Figure 6.

Simultaneous epigenetic manipulation of the MGAT3 and HNF1A loci using DNMT3A-dSpCas9 and TET1-dSaCas9 showed an effect on total N-glycome in BG1 cells. (A) Thirty CpG sites within 200 bp wide putative regulatory region, residing in CpG island 2 of the MGAT3 promoter and centered about 100 bp upstream from the TSS, were targeted with DNMT3A-dSpCas9 using a single gRNA. (B) At the same time, four regulatory CpG sites in the first exon of the HNF1A promoter was targeted with TET1-dSaCas9 using two gRNAs. (C) Induced hyper- and hypo-methylation resulted in significant change in gene transcript level: MGAT3 showed 0.28-fold change (P = 0.004) and HNF1A showed 6.64-fold change (P = 0.004).

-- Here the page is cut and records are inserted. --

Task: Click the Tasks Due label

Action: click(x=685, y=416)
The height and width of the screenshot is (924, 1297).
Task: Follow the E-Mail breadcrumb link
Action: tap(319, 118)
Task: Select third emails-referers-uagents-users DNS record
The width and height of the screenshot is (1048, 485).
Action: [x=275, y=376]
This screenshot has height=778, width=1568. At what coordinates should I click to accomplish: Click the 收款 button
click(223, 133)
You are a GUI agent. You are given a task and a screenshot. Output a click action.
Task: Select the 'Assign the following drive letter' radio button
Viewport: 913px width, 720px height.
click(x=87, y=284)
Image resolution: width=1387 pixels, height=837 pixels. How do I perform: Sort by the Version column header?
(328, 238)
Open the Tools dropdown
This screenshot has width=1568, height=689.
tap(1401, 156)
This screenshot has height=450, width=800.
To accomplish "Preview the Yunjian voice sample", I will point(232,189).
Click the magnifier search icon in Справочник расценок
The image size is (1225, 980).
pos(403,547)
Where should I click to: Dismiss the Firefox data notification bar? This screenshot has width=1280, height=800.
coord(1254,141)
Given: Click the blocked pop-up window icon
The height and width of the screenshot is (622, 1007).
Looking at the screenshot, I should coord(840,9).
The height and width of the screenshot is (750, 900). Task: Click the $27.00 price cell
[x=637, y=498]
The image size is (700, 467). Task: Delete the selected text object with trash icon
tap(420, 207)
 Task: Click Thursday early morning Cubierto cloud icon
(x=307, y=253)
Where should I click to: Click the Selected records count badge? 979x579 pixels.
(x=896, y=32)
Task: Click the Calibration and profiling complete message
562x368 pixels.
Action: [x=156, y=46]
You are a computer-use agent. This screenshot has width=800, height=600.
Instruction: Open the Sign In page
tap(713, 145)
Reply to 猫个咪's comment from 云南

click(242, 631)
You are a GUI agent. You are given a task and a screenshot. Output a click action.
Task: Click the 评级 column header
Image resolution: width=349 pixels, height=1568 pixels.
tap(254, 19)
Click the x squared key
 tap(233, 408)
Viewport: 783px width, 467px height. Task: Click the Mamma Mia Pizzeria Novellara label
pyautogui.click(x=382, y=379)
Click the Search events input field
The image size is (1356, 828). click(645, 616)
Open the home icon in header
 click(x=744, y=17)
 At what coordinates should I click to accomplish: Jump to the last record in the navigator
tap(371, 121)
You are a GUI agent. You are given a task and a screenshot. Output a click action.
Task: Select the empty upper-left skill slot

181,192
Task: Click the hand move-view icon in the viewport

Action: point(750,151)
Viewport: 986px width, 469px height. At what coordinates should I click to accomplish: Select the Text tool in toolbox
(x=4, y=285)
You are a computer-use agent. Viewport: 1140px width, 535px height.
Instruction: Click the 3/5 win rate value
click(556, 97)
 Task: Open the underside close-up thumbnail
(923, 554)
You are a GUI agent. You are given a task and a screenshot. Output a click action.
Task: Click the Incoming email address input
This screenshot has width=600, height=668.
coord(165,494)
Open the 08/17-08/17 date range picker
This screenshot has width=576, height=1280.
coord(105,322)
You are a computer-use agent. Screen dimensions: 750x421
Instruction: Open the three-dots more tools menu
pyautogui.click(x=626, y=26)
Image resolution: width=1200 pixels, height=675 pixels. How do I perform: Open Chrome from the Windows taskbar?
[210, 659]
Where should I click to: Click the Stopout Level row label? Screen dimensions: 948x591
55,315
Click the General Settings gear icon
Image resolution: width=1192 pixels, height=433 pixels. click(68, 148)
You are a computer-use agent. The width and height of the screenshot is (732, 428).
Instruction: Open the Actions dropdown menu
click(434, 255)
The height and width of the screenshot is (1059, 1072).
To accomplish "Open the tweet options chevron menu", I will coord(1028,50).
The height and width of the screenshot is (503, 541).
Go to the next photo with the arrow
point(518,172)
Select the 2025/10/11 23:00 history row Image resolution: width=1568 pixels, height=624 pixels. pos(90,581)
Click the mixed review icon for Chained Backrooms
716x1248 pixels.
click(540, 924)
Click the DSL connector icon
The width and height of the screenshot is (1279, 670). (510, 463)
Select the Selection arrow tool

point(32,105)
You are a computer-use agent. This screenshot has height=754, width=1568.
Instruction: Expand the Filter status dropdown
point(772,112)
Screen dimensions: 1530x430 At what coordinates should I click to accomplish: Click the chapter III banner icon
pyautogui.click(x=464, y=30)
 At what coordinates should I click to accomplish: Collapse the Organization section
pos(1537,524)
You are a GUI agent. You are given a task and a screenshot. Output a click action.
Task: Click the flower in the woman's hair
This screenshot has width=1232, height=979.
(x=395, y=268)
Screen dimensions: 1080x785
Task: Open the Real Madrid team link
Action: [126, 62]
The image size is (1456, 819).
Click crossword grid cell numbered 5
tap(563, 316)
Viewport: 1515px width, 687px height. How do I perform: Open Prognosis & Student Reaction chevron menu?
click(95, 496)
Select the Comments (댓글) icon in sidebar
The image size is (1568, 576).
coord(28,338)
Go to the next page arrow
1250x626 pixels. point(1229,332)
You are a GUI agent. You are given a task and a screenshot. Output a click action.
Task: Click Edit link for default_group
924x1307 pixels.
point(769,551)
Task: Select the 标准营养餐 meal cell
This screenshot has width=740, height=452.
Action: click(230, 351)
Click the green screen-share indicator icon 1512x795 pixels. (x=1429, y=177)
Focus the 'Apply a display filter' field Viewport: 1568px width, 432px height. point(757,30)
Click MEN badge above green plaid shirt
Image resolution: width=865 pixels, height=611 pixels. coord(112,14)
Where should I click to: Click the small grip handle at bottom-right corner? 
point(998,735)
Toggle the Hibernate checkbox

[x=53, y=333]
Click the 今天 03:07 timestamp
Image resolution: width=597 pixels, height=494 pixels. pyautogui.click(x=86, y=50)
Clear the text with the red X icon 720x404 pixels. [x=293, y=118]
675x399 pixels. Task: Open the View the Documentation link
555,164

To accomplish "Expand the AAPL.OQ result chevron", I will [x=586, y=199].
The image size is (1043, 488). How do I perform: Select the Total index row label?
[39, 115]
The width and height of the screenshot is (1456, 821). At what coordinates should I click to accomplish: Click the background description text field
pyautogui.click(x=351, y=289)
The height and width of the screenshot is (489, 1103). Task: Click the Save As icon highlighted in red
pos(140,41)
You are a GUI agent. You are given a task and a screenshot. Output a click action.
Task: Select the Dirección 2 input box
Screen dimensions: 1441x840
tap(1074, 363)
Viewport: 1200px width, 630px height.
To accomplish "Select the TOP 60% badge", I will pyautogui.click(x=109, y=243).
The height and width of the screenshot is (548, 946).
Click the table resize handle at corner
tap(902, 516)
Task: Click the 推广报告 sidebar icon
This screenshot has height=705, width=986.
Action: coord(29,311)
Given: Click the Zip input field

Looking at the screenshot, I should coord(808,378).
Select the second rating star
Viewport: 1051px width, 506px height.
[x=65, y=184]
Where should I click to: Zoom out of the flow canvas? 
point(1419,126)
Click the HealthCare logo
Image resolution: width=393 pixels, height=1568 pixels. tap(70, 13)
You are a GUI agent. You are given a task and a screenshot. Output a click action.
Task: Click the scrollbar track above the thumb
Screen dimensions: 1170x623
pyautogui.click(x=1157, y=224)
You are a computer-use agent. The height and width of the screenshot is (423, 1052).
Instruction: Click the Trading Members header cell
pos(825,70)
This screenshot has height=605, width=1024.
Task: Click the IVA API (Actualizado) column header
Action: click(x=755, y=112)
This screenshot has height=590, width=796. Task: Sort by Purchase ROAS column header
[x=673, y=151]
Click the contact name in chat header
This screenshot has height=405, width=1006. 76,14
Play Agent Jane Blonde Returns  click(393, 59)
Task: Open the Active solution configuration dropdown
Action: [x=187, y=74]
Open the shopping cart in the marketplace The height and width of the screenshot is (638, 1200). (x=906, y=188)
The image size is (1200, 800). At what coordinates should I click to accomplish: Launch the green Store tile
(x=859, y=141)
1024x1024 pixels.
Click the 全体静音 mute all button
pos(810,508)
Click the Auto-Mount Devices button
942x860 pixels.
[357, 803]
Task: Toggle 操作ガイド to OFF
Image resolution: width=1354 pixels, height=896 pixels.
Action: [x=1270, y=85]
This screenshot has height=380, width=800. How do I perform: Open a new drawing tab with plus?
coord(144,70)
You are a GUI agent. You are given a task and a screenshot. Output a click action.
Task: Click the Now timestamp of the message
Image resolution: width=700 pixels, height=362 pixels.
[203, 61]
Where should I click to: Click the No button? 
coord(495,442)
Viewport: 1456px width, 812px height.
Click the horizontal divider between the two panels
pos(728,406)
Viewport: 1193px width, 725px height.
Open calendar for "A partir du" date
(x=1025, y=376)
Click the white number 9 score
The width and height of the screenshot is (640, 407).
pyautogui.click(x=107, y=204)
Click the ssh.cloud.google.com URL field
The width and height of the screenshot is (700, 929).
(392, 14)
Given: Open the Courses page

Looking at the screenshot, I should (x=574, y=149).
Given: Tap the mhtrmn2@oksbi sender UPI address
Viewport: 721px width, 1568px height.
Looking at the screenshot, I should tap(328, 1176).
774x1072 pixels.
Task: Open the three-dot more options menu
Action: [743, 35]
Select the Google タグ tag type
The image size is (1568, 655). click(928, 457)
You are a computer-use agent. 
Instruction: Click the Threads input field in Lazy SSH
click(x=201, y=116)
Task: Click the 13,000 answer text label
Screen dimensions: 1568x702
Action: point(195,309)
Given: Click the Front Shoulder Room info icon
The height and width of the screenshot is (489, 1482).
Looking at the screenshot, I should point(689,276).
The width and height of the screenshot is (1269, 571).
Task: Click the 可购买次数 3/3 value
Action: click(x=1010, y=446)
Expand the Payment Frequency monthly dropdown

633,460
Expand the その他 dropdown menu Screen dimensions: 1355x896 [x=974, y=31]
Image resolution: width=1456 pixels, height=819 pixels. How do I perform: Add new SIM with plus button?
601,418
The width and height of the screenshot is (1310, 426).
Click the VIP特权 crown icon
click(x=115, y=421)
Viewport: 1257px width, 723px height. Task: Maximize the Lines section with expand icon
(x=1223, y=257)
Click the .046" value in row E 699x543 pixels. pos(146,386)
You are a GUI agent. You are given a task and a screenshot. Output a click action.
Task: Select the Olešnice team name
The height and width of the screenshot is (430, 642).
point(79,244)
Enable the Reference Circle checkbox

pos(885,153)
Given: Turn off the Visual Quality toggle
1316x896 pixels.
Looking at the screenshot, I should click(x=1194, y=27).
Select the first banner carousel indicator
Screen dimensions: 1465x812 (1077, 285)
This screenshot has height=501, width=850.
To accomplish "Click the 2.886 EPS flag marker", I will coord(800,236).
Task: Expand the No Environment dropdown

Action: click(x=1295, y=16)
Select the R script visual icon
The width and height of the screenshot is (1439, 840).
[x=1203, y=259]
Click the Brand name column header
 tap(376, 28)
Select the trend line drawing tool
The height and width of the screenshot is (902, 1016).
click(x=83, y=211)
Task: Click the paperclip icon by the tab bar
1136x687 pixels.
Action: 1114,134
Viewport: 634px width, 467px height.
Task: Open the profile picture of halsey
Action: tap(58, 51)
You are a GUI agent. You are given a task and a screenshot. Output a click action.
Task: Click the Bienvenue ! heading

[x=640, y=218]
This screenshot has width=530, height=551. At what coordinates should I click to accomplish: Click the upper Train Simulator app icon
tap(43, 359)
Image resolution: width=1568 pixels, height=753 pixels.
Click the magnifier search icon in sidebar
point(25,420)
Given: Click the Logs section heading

A, dCas9 fusions with active catalytic domain; I, dCas9 fusions with inactive catalytic domain; NT, active dCas9 fusions with non-targeting gRNA. (D) The MGAT3 gene downregulation led to a statistically significant decrease (P = 0.005 compared to inactive DNMT3A-dSpCas9; P = 0.032 compared to mock-transfected cells) of the glycan structures with bisecting GlcNAc (GP7, GP14 and GP16). The HNF1A gene upregulation resulted in decrease (P = 0.005 compared to inactive TET1-dSaCas9, P = 0.028 to mock-transfected cells) of core fucose in the glycan structures with and without bisecting N-GlcNAc, probably through a known effect of HNF1A on the fucosyltransferase FUT8. Effects of HNF1A on fucosylation were represented by the sum of abundance of all complex core-fucosylated structures that are products of FUT8: GP7, GP11, GP14, GP16. Analogously, the effect of GNT-III enzyme, encoded by MGAT3, was represented by the sum of abundance of all structures containing bisecting N-GlcNAc: GP7, GP14, GP16. Thick blue and red arrows on the Venn diagram show the direction of the glycan change (a decrease of certain glycan structures in the total N-glycome of BG1 cells). * P < 0.05.